= 1898 Serbian parliamentary election =

Parliamentary elections were held in Serbia on 23 May 1898 to elect members of the National Assembly. The result was a victory for the Liberal Party, which won 112 of the 194 seats.

==Background==
The parliamentary elections of June 1897 had been boycotted by the Liberal Party, while the Serbian Progressive Party had been dissolved prior to the elections. As a result, the People's Radical Party won all seats in the National Assembly.

The Radical Party's Đorđe Simić remained Prime Minister, but was dismissed by King Alexander I in October 1897 and replaced by Vladan Đorđević.
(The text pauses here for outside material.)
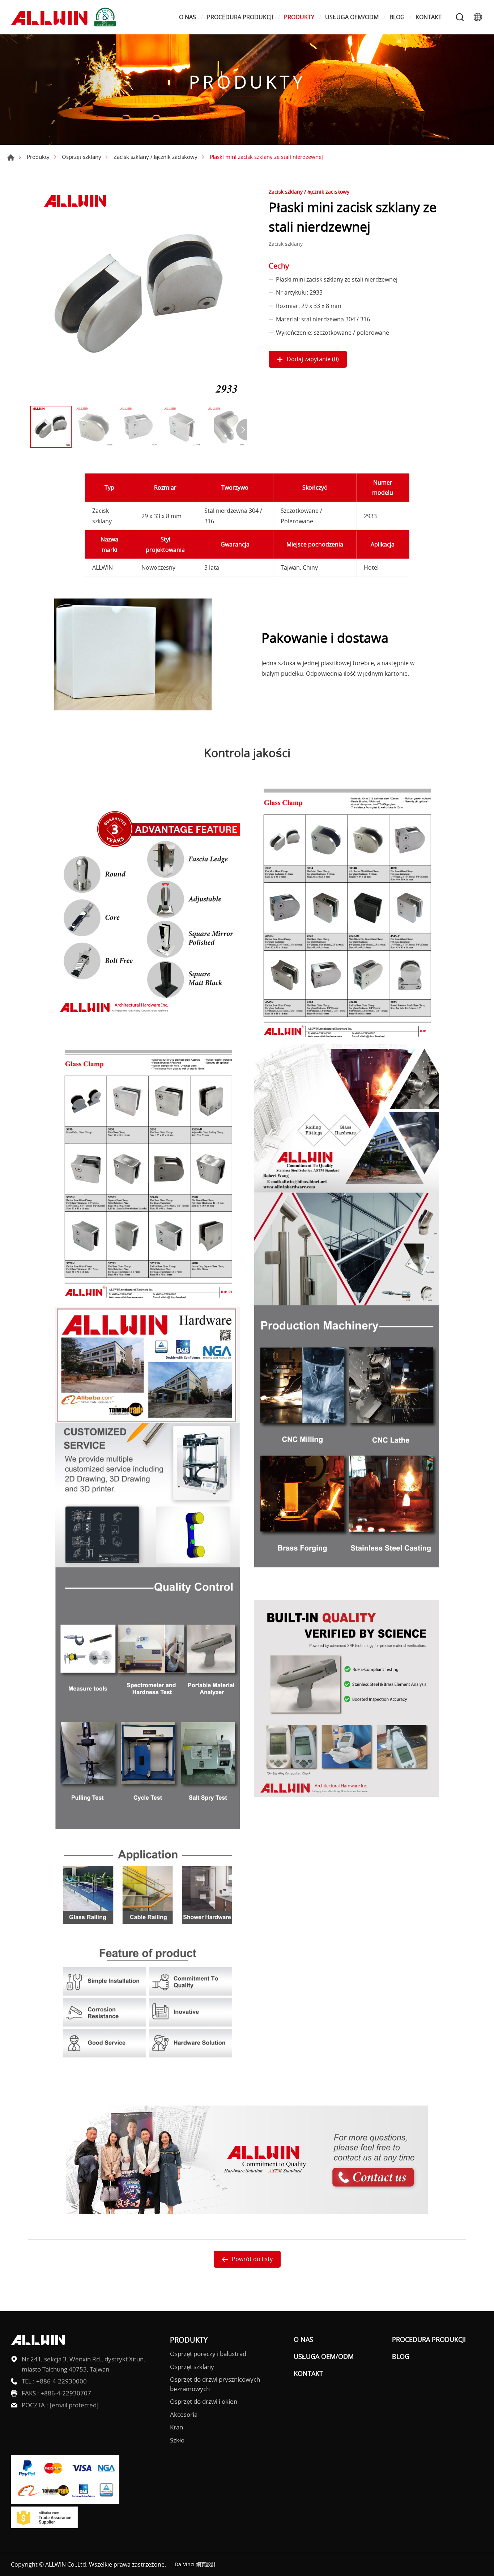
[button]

On 14 March 1898 the Assembly was dissolved, with the intention of holding new elections. A decree was issued on 18 April setting the election date as 23 May. 194 members were elected, up to 65 additional members appointed.

==Campaign==
The Liberal Party contested the elections in an alliance with the Serbian Progressive Party, while the People's Radical Party ran alone after failing to agree any alliances.

==Results==
Amidst manipulation by the police, the Liberal Party won a majority of the seats. The Progressives finished second, while the People's Radical Party won only one seat. The appointed members were largely supporters of the Liberal Party.

| Party |  | Seats |
|  | Liberal Party | 112 |
|  | Serbian Progressive Party | 62 |
|  | People's Radical Party | 1 |
|  | Independents | 19 |
| Total |  | 194 |
Source: Hoare

==Aftermath==
Sima Nestorović was appointed president of the National Assembly and Dragomir Rajović as vice president. Vladan Đorđević remained Prime Minister.